DATA FOR THIS TASK:
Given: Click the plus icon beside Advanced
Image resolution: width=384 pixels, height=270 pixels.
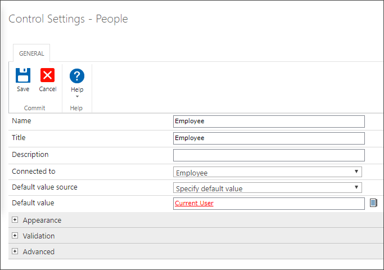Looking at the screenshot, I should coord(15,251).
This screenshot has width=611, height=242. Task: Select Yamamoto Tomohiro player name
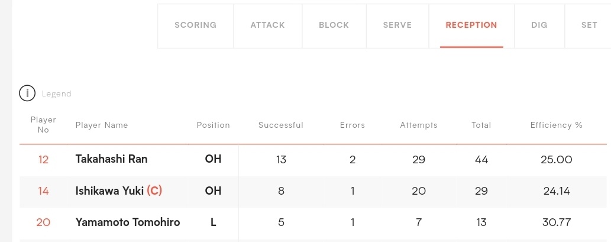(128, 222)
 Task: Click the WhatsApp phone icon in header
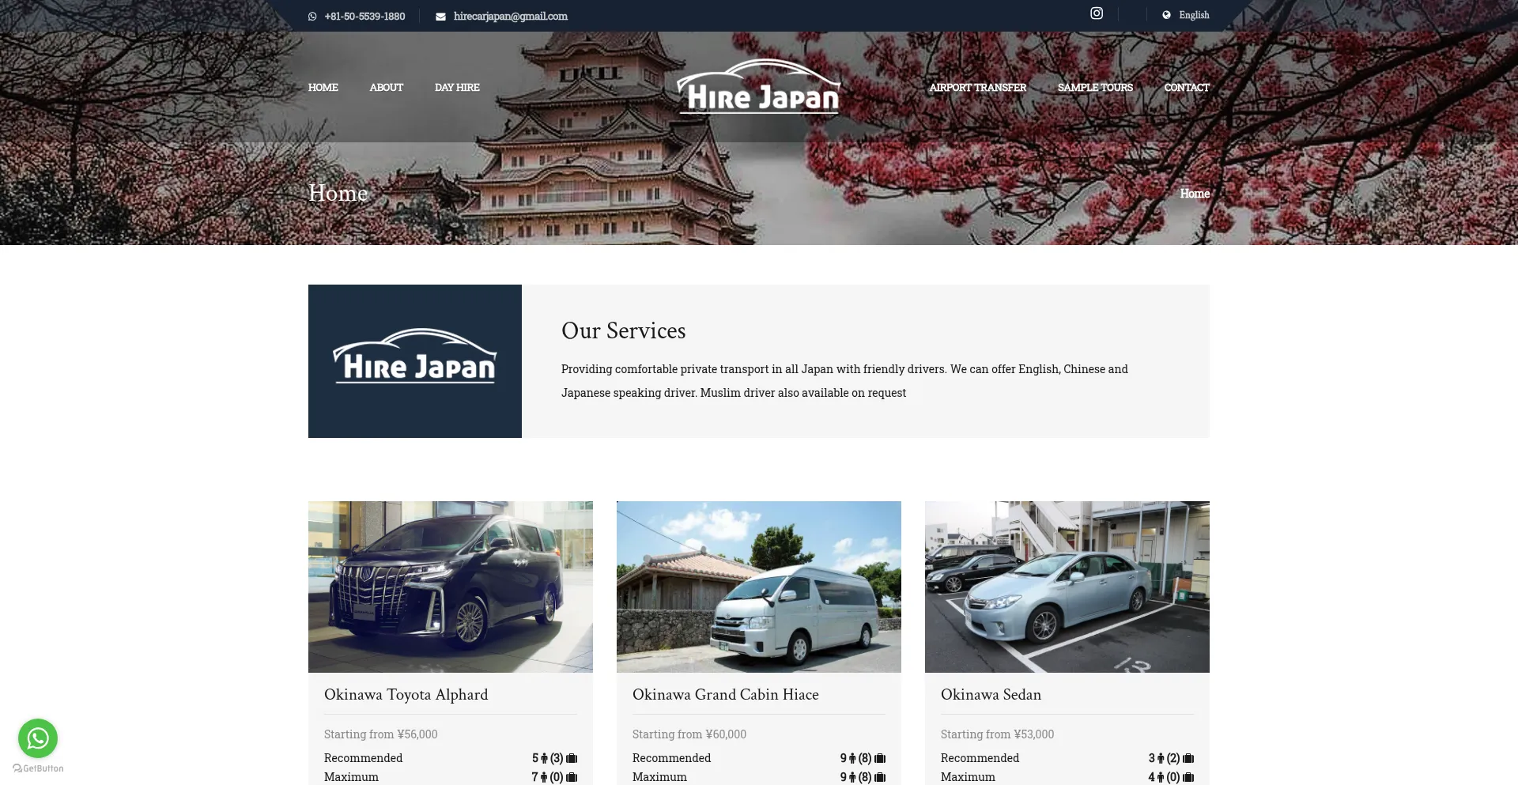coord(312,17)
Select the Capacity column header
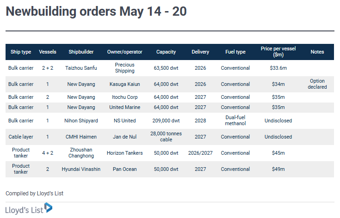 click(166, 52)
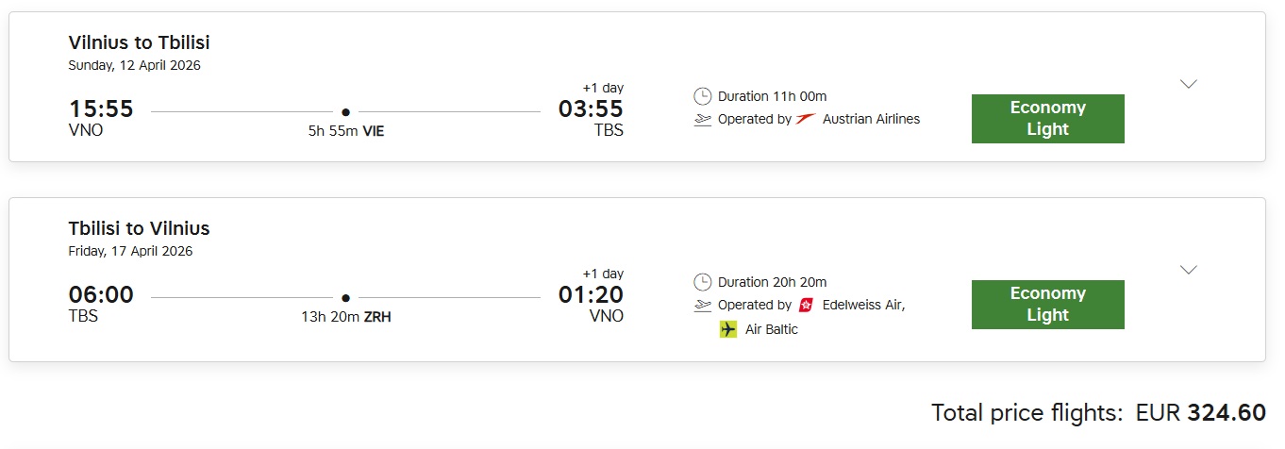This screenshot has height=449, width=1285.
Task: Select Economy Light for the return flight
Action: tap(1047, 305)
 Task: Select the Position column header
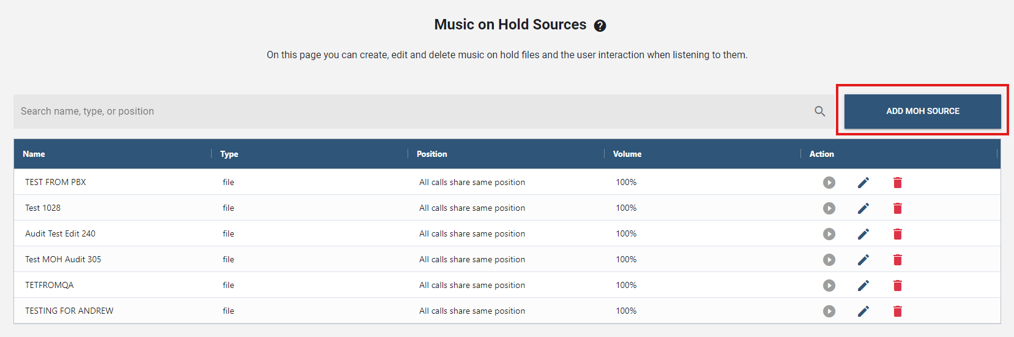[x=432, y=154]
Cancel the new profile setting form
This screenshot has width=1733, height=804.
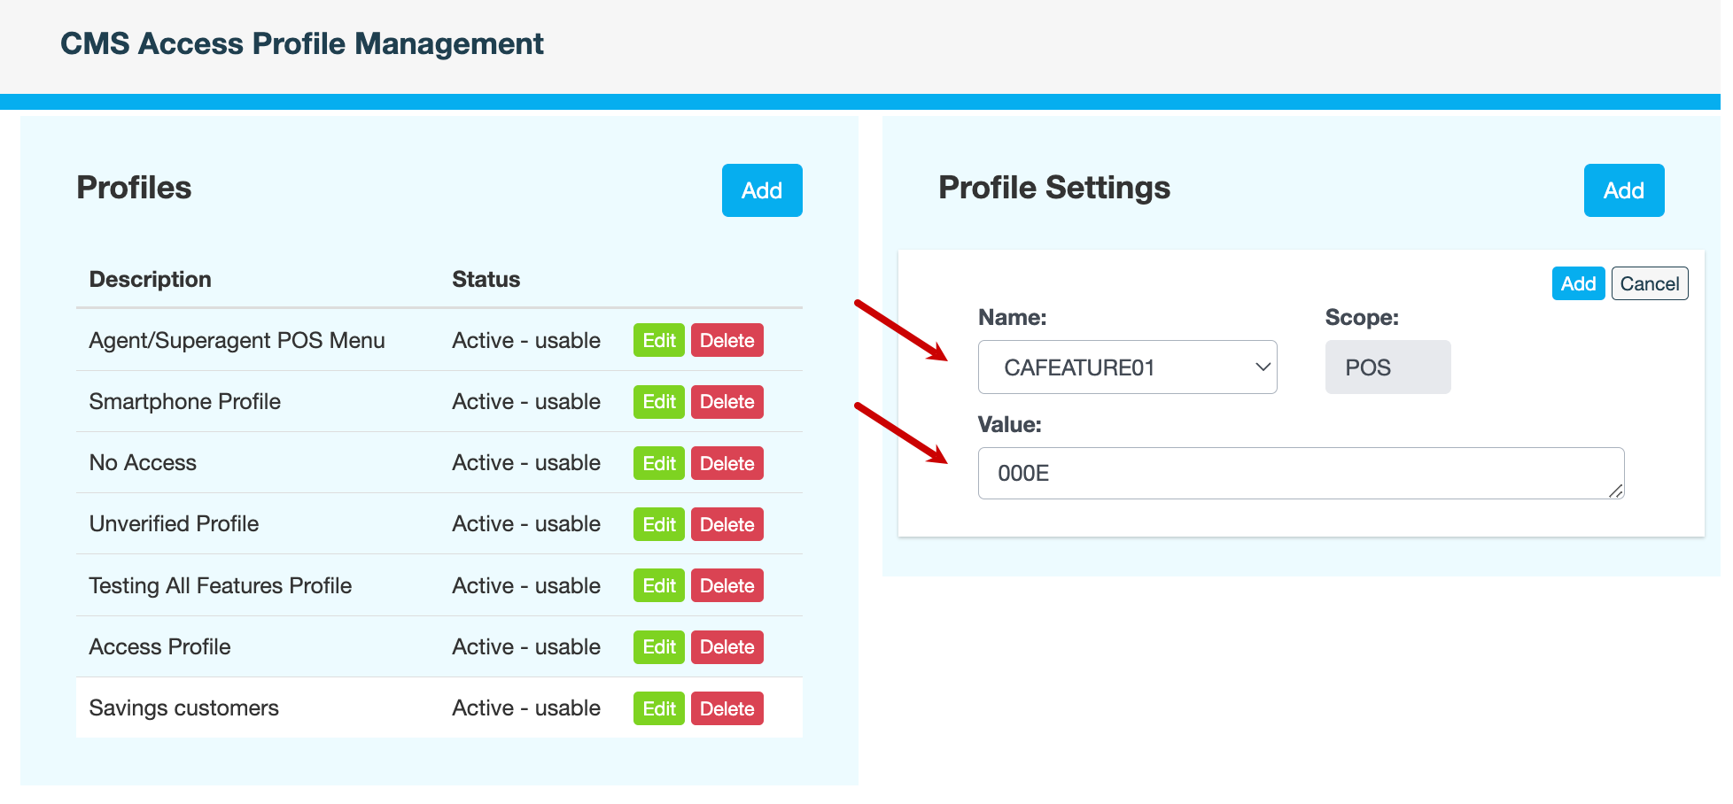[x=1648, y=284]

...

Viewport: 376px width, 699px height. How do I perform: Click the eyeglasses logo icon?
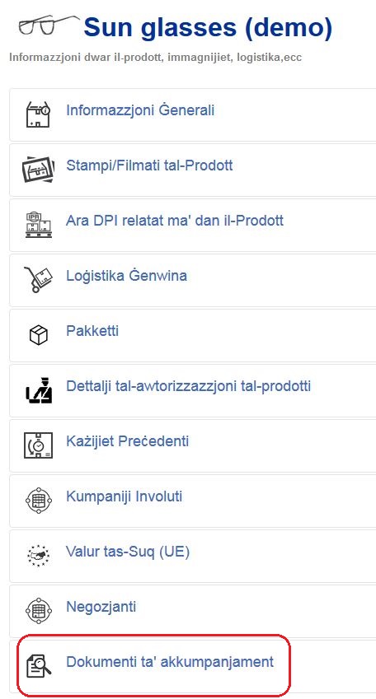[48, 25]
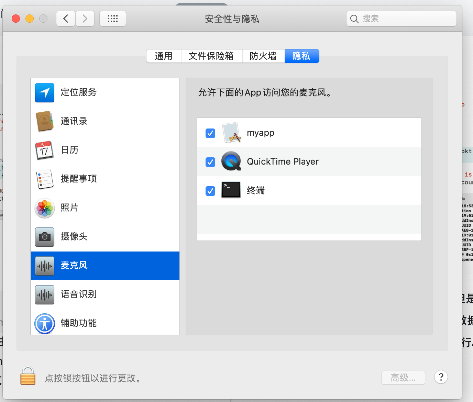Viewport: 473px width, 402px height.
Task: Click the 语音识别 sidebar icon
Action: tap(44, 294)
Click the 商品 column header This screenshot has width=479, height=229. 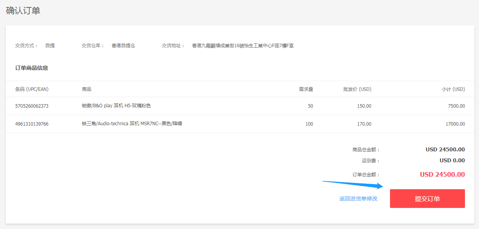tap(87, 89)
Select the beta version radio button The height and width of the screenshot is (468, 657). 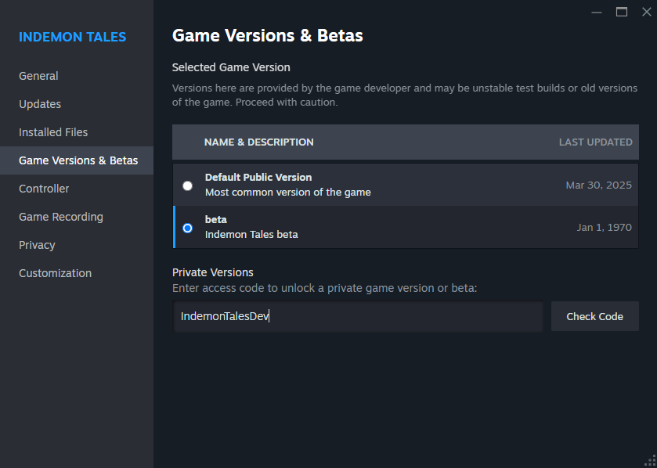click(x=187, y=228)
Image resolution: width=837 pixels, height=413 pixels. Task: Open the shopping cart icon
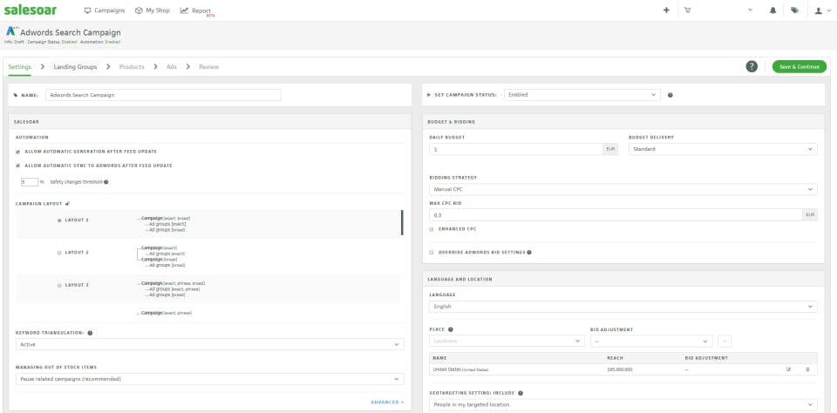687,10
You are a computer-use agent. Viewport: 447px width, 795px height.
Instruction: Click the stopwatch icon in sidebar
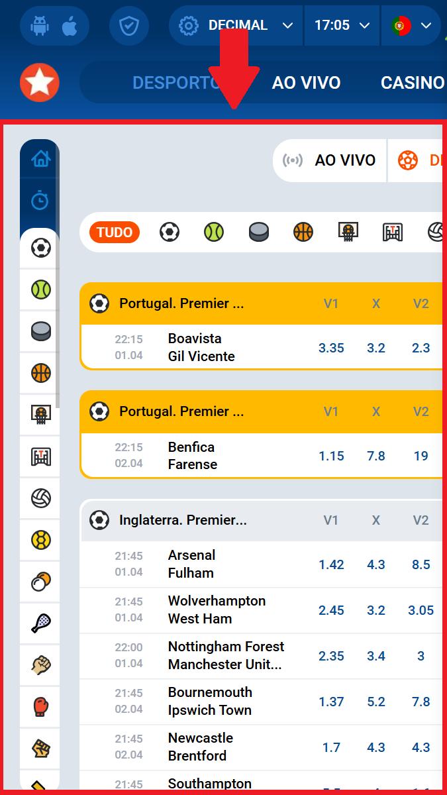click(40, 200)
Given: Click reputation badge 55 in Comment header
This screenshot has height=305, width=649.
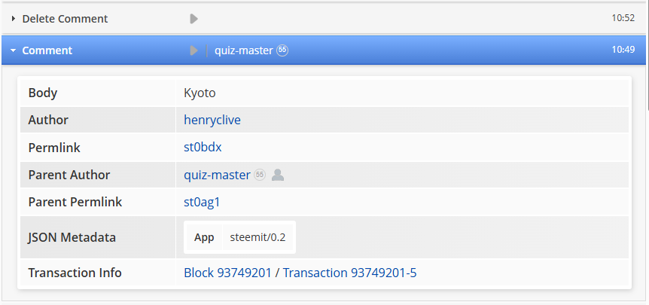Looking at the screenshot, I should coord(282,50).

PROBLEM TO WORK ON:
The answer must be every line from the records above that contains the word "Given", copied in full.

RESULT OF THIS EXERCISE:
Given: Click the plus icon beside Advanced
Given: Click reputation badge 55 in Comment header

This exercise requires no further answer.